Strajk włoski w Policji trwa i nabiera na sile. Funkcjonariusze rezygnują z mandatów, zamiast tego stawiając na pouczenia. Protest może potrwać nawet kilka miesięcy, w zależności od reakcji rządu. Co to oznacza dla obywateli?
Strajk włoski w Policji: zamiast mandatów pouczenia
Od poniedziałku, policjanci zrzeszeni w NSZZ „Solidarność” rozpoczęli akcję protestacyjną w postaci strajku włoskiego. Policjanci zamiast karać sprawców wykroczeń mandatami, stosują pouczenia. „Chodzi o to, aby policjanci skrupulatnie przeprowadzali legitymowania, interwencje, przesłuchania i wszystkie czynności przy wykroczeniach, aby nie narazić się na zarzut niedopełnienia obowiązków”, wyjaśniał sierżant sztabowy Jacek Łukasik, przewodniczący Krajowej Sekcji policji NSZZ „Solidarność”. Protest ten jest odpowiedzią na brak reakcji rządu na petycje złożone przez związkowców do premiera Donalda Tuska.
Strajk włoski – Policja wdraża działania, które mogą być uciążliwe dla obywateli
Policjanci biorący udział w strajku włoskim nie tylko rezygnują z wystawiania mandatów, ale również przestrzegają zasad, wytycznych i procedur z wyjątkową skrupulatnością. Związane z tym mogą być pewne utrudnienia dla obywateli, ponieważ każdy krok jest wykonywany zgodnie z przepisami do najdrobniejszego szczegółu. Funkcjonariusze przestali również korzystać z prywatnych telefonów do celów służbowych. „Jeżeli nasza firma nie potrafi nas wyposażyć w telefony komórkowe służbowe lub dać ryczałtu na abonament, to dlaczego my, policjanci mamy dokładać do tego nasze prywatne pieniądze”, pyta retorycznie Łukasik, podkreślając, że brak odpowiednich narzędzi pracy jest kolejnym powodem frustracji funkcjonariuszy.
Przedłużający się protest a plany na przyszłość
Protestujący policjanci zapowiadają, że akcja strajkowa może potrwać do momentu uchwalenia ustawy budżetowej na 2025 rok.
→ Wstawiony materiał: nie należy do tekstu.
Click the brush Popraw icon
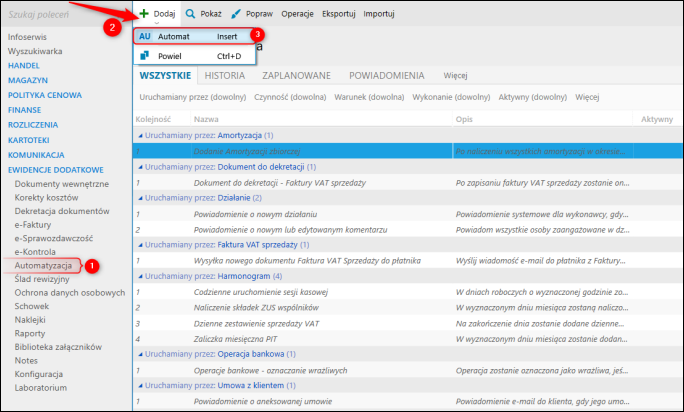 (236, 14)
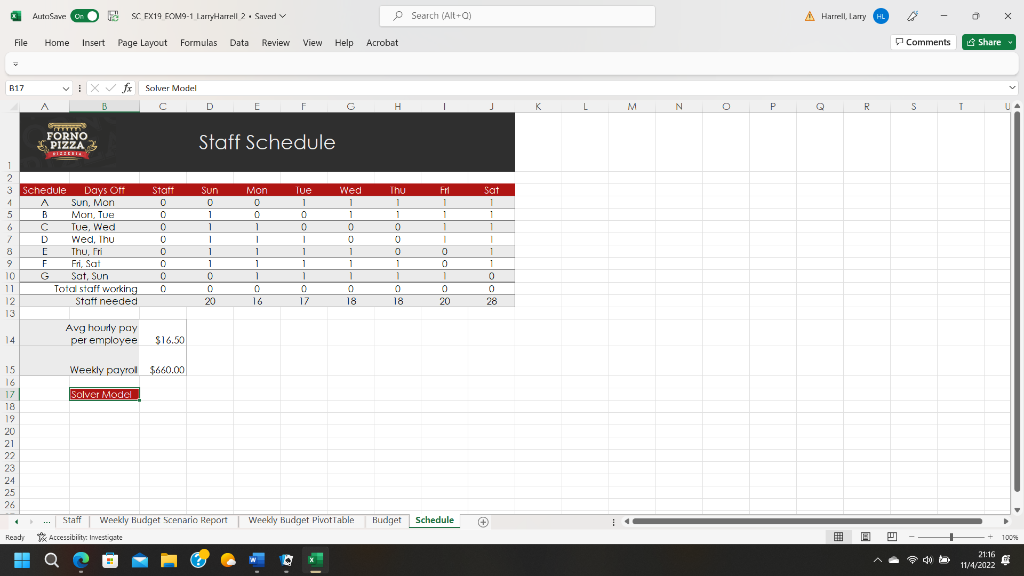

Wśród ich postulatów jest m.in. 15-procentowe podwyżki w Policji oraz zmiana systemu emerytalnego dla funkcjonariuszy przyjętych po 2013 roku. „Nie jesteśmy w stanie dziś powiedzieć, jakie to będzie miało rozmiary. 'Solidarność’ ma na dzień dzisiejszy 10 tys. członków”, przyznał Łukasik podczas konferencji prasowej przed Sejmem. Policjanci zapowiadają także udział w przyszłotygodniowej akcji krwiodawstwa jako kolejny element protestu.
Rozwój sytuacji w najbliższych tygodniach pokaże, czy rząd odpowie na postulaty funkcjonariuszy, czy też protest będzie kontynuowany na szeroką skalę.